TEXT EXCERPT below:

Archive for the “Securities America” Category

David McFadden, Former Securities America Broker Sentenced To Five Years

David McFadden, a former broker for Securities America, has been sentenced to five years in prison for running a securities fraud scheme that cost at least 150 clients - many of whom were retired or living on a fixed income - tens of millions of dollars in losses.

McFadden headed a company called Diversified Financial Services and was a registered representative for Securities America. And while he touted himself as a certified public accountant, he neglected to tell clients that he hadn’t been a licensed CPA for more than two decades.

Most of McFadden’s victims were solicited via seminars that he held for longtime Exxon-Mobil employees. According to court documents, McFadden convinced investors to make early withdrawals from their retirement accounts and then deposit the money into stock accounts and/or risky securities. McFadden, meanwhile, would make commissions on the purchases, even though he knew such investments were unsuitable for those approaching retirement.

McFadden pled guilty on May 27, 2009, admitting that he conspired with others to commit a securities fraud scheme by falsely promoting his qualifications and credentials as a CPA and financial planner to obtain clients.

“He lied to them and told them they were going to have their nest eggs for the rest of their lives,” said Assistant U.S. Attorney Dorothy Manning Taylor.

If you have a story to tell involving Securities America and/or David McFadden, please contact our lawyers. After reviewing your situation, they will advise you of your options.

Mass. Complaint Offers Damaging Evidence In Securities America Case

A complaint against Securities America contains a lengthy and potentially damaging list of allegations against the Omaha broker-dealer and its sales of private offerings in Medical Capital Holdings. The complaint, which was filed Jan. 26 by Massachusetts Secretary of State William Galvin, accuses Securities America of not only misleading investors but also intentionally making material misrepresentations and omissions in order to get them to purchase investments in Medical Capital Notes.

Medical Capital was sued by the Securities and Exchange Commission (SEC) in July 2009 and placed into receivership one month later. Since then, its collapse has resulted in about $1 billion in losses for investors throughout the country.

Massachusetts’ securities division launched an investigation into Securities America in December 2009, after receiving complaints from investors who had placed their life savings into Medical Capital based on recommendations by Securities America. According to the complaint, many of these investors were unaware of the risks involved in the offerings. Securities America, on the other hand, was fully aware of these risks, the complaint says.

“Year after year, the due diligence analyst hired retained by Securities America to conduct a review of the various Medical Capital offerings specifically requested - and at many times pleaded - that investors be informed of certain heightened risks,” the complaint reads.

Many investors who purchased Medical Capital Notes had no idea as to how the notes were actually structured. In reality, the offerings were highly complex, speculative securities and considered suitable only for the most sophisticated of investors. In addition, many investors believed they were buying “fully secured” investments when they purchased Medical Capital Notes. As it turns out, that was not the case.

End of TEXT EXCERPT.

Please copy the Securities America text word for word, from "A complaint against" to "in Medical Capital Notes.".

STORED DATA below:

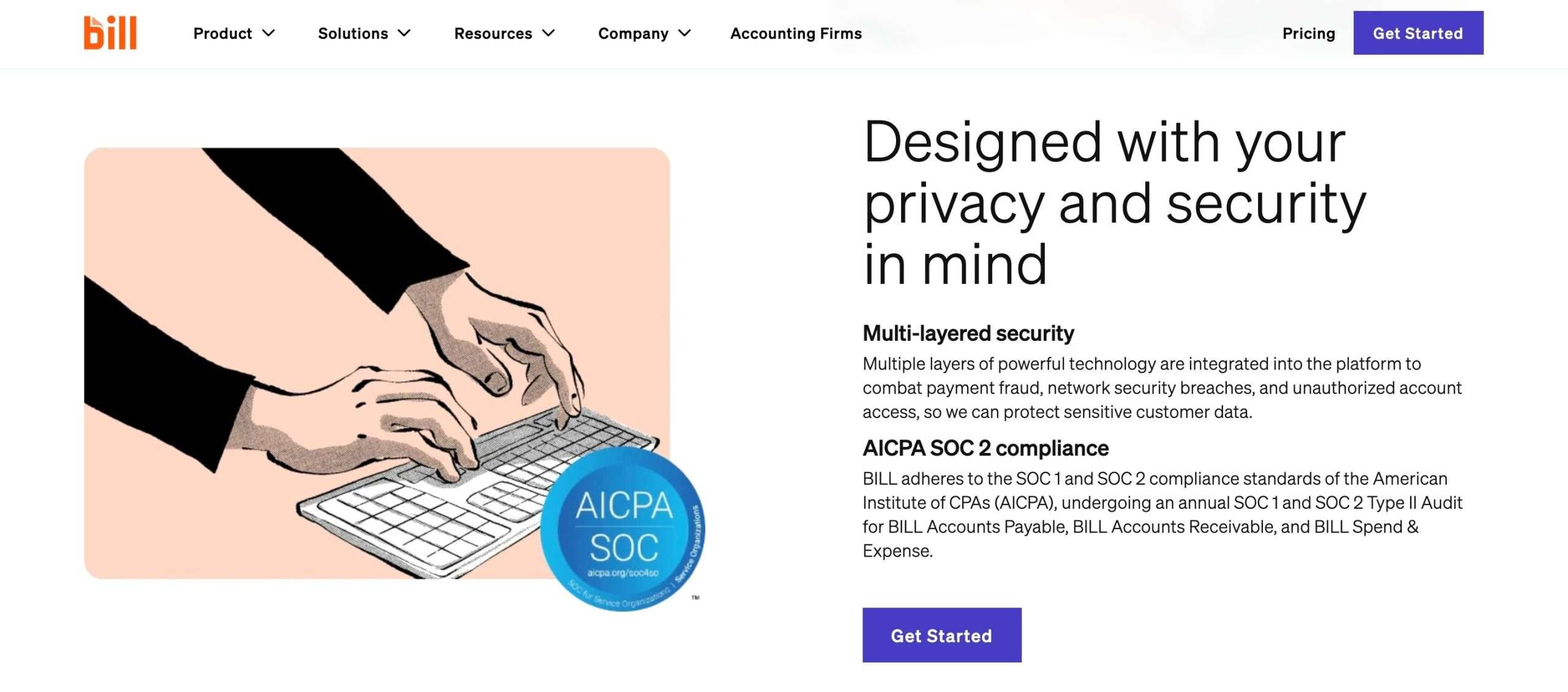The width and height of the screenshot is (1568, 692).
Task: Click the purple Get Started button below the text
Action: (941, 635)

End of STORED DATA.
STORED DATA below:

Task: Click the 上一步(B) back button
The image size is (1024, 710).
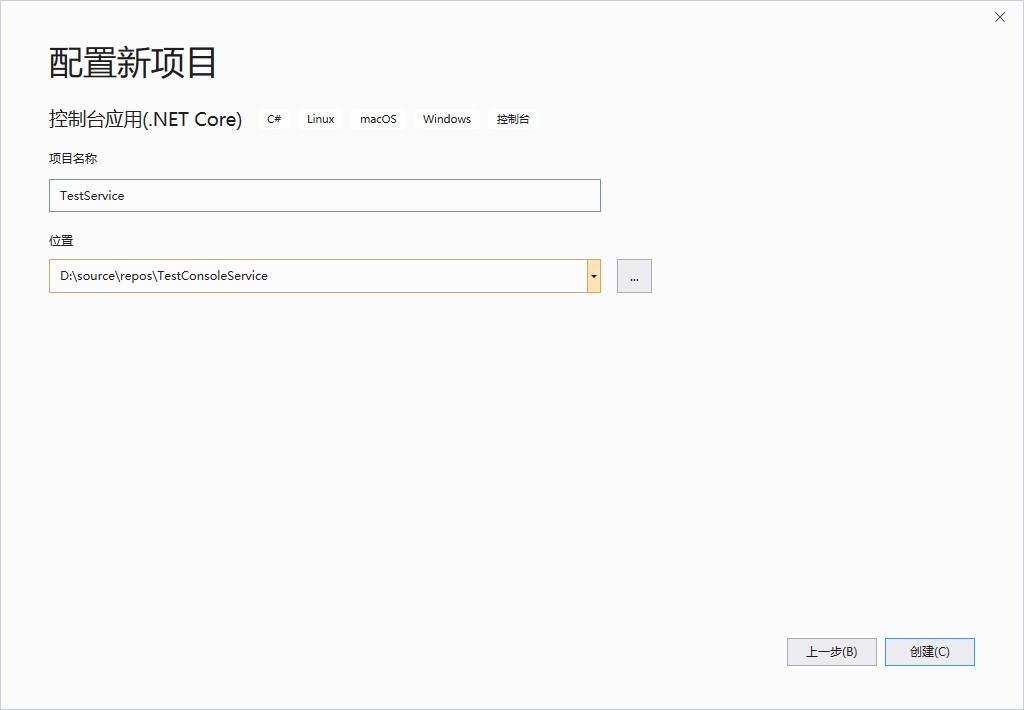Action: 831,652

End of STORED DATA.

### [RESPONSE TO THIS TASK]
A complaint against Securities America contains a lengthy and potentially damaging list of allegations against the Omaha broker-dealer and its sales of private offerings in Medical Capital Holdings. The complaint, which was filed Jan. 26 by Massachusetts Secretary of State William Galvin, accuses Securities America of not only misleading investors but also intentionally making material misrepresentations and omissions in order to get them to purchase investments in Medical Capital Notes.